▶ [Supplied records]
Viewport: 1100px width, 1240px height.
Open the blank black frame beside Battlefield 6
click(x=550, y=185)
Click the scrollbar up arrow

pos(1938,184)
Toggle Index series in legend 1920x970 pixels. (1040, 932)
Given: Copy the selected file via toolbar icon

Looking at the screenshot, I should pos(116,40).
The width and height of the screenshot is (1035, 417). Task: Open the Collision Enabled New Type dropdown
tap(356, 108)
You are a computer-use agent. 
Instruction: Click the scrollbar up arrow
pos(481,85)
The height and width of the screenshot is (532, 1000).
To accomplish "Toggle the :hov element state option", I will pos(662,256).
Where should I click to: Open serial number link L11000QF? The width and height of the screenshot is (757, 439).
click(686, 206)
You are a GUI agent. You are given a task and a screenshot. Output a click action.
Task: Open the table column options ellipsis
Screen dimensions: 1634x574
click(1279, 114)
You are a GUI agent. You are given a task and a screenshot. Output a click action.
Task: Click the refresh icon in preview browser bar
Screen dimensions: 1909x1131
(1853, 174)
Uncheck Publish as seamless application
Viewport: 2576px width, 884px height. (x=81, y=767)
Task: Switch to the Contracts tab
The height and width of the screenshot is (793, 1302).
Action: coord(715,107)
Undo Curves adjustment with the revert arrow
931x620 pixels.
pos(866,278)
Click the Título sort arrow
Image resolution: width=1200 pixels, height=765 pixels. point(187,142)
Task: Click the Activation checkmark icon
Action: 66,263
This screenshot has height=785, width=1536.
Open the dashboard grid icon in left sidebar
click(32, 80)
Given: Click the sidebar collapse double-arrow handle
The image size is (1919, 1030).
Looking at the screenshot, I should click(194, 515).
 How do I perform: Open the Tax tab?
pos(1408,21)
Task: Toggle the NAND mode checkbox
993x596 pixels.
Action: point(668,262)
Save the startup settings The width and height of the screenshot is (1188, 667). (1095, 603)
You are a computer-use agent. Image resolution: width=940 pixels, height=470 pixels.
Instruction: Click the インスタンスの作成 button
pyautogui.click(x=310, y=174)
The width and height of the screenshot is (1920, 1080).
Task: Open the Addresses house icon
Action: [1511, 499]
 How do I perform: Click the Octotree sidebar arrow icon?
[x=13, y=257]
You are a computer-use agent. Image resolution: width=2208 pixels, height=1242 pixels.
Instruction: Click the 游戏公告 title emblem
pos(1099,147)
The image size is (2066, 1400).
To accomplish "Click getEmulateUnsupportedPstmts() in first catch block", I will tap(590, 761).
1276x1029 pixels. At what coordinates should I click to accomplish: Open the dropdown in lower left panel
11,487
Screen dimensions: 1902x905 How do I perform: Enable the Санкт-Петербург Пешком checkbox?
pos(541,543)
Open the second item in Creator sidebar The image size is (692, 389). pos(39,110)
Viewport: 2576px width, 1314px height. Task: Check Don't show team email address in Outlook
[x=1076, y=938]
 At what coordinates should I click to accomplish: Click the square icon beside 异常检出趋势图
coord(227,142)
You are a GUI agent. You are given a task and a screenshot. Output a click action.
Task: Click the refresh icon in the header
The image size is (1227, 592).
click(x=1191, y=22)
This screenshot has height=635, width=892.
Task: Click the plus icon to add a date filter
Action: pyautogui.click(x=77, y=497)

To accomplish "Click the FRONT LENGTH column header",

▶ [Given request] Update the material above by changing each "refresh icon" to "reload icon" and leaving everything else as it is.

▶ [Problem solution]
Viewport: 1100px width, 1240px height.
Open the blank black frame beside Battlefield 6
click(x=550, y=185)
Click the scrollbar up arrow

pos(1938,184)
Toggle Index series in legend 1920x970 pixels. (1040, 932)
Given: Copy the selected file via toolbar icon

Looking at the screenshot, I should pos(116,40).
The width and height of the screenshot is (1035, 417). Task: Open the Collision Enabled New Type dropdown
tap(356, 108)
You are a computer-use agent. 
Instruction: Click the scrollbar up arrow
pos(481,85)
The height and width of the screenshot is (532, 1000).
To accomplish "Toggle the :hov element state option", I will pos(662,256).
Where should I click to: Open serial number link L11000QF? The width and height of the screenshot is (757, 439).
click(686, 206)
You are a GUI agent. You are given a task and a screenshot. Output a click action.
Task: Open the table column options ellipsis
Screen dimensions: 1634x574
click(1279, 114)
You are a GUI agent. You are given a task and a screenshot. Output a click action.
Task: Click the reload icon in preview browser bar
Screen dimensions: 1909x1131
(1853, 174)
Uncheck Publish as seamless application
Viewport: 2576px width, 884px height. (x=81, y=767)
Task: Switch to the Contracts tab
The height and width of the screenshot is (793, 1302).
Action: coord(715,107)
Undo Curves adjustment with the revert arrow
931x620 pixels.
pos(866,278)
Click the Título sort arrow
Image resolution: width=1200 pixels, height=765 pixels. point(187,142)
Task: Click the Activation checkmark icon
Action: 66,263
This screenshot has height=785, width=1536.
Open the dashboard grid icon in left sidebar
click(32, 80)
Given: Click the sidebar collapse double-arrow handle
The image size is (1919, 1030).
Looking at the screenshot, I should click(194, 515).
 How do I perform: Open the Tax tab?
pos(1408,21)
Task: Toggle the NAND mode checkbox
993x596 pixels.
Action: point(668,262)
Save the startup settings The width and height of the screenshot is (1188, 667). (1095, 603)
You are a computer-use agent. Image resolution: width=940 pixels, height=470 pixels.
Instruction: Click the インスタンスの作成 button
pyautogui.click(x=310, y=174)
The width and height of the screenshot is (1920, 1080).
Task: Open the Addresses house icon
Action: [1511, 499]
 How do I perform: Click the Octotree sidebar arrow icon?
[x=13, y=257]
You are a computer-use agent. Image resolution: width=2208 pixels, height=1242 pixels.
Instruction: Click the 游戏公告 title emblem
pos(1099,147)
The image size is (2066, 1400).
To accomplish "Click getEmulateUnsupportedPstmts() in first catch block", I will tap(590, 761).
1276x1029 pixels. At what coordinates should I click to accomplish: Open the dropdown in lower left panel
11,487
Screen dimensions: 1902x905 How do I perform: Enable the Санкт-Петербург Пешком checkbox?
pos(541,543)
Open the second item in Creator sidebar The image size is (692, 389). pos(39,110)
Viewport: 2576px width, 1314px height. Task: Check Don't show team email address in Outlook
[x=1076, y=938]
 At what coordinates should I click to accomplish: Click the square icon beside 异常检出趋势图
coord(227,142)
You are a GUI agent. You are given a task and a screenshot. Output a click action.
Task: Click the reload icon in the header
The image size is (1227, 592).
click(x=1191, y=22)
This screenshot has height=635, width=892.
Task: Click the plus icon to add a date filter
Action: pyautogui.click(x=77, y=497)

To accomplish "Click the FRONT LENGTH column header",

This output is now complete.